Task to complete. Below are some records. Retype exactly the lines from the one containing "The height and" through the one containing "Click the Mosaic diamond logo", both included, skipping every picture.

Dataset entries.
┌──

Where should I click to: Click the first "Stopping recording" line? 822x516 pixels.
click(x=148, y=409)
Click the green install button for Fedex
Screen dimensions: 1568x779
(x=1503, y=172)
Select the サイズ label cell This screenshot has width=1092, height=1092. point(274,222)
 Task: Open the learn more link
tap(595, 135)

└──
┌──

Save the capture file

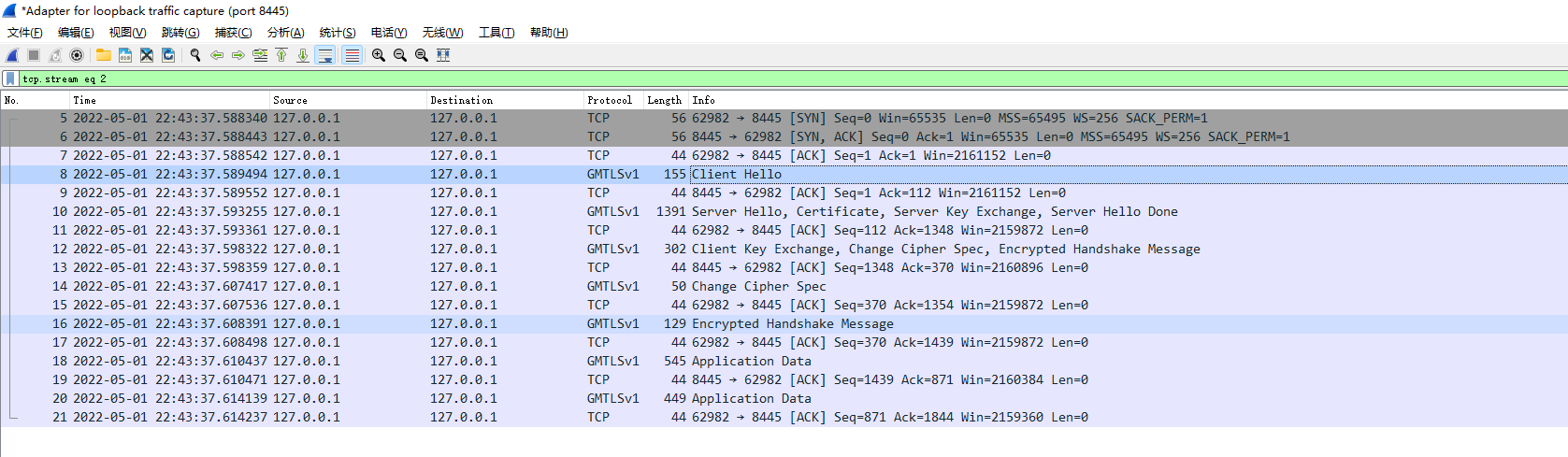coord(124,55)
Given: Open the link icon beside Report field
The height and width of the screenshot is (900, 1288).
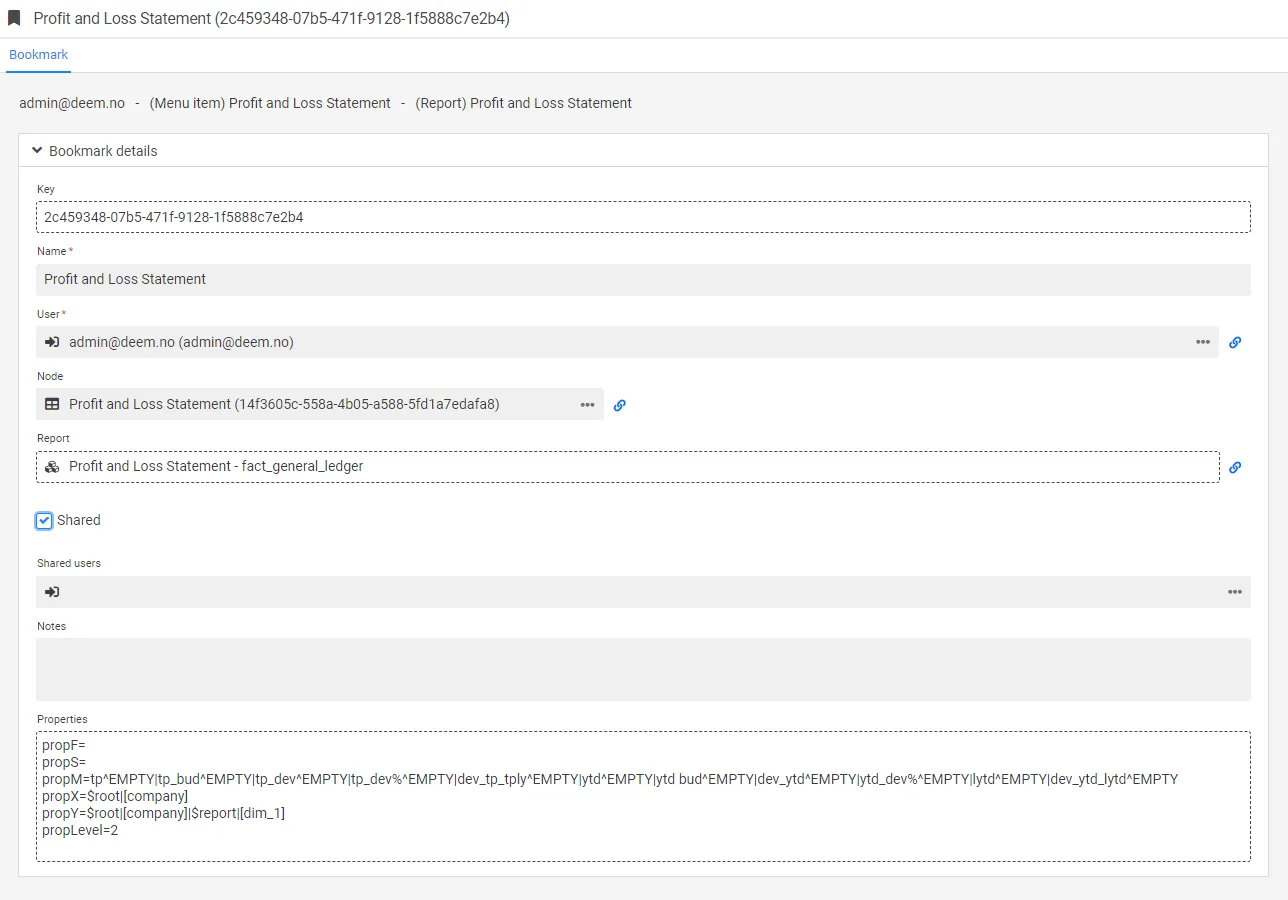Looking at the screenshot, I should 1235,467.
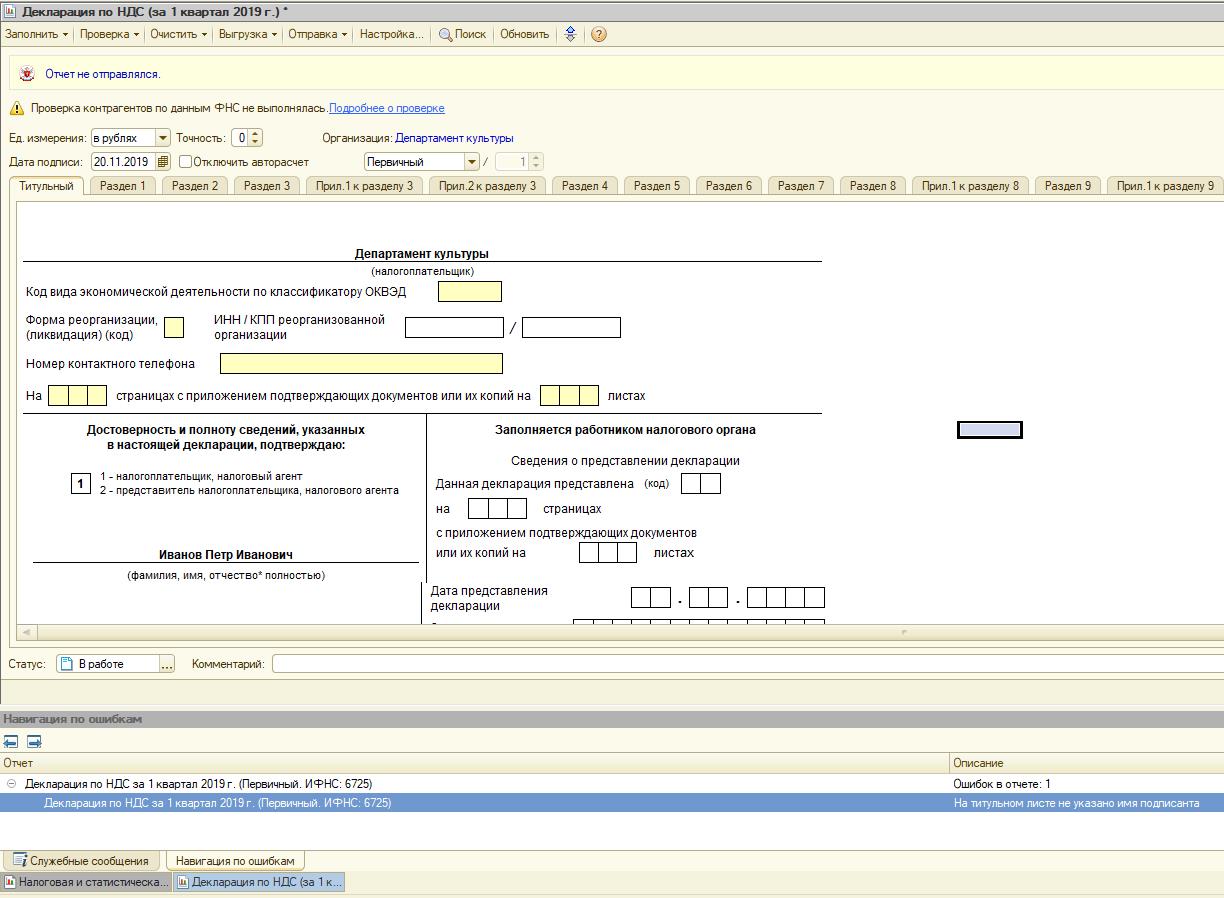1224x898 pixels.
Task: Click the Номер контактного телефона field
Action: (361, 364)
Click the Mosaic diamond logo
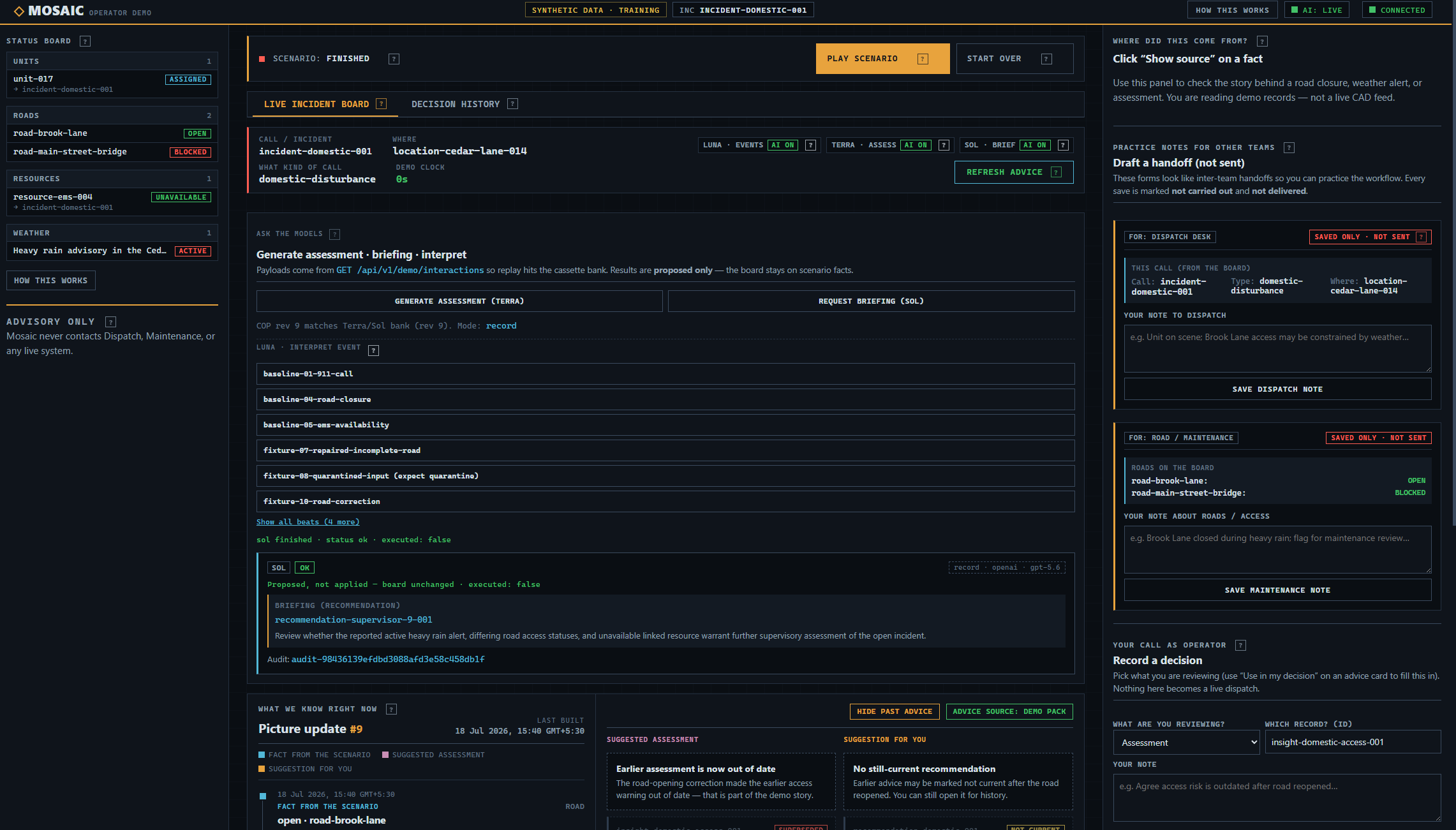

└──

Answer space.
The height and width of the screenshot is (900, 1288).
Looking at the screenshot, I should 1235,467.
1224x898 pixels.
Task: Click the Номер контактного телефона field
Action: (361, 364)
Click the Mosaic diamond logo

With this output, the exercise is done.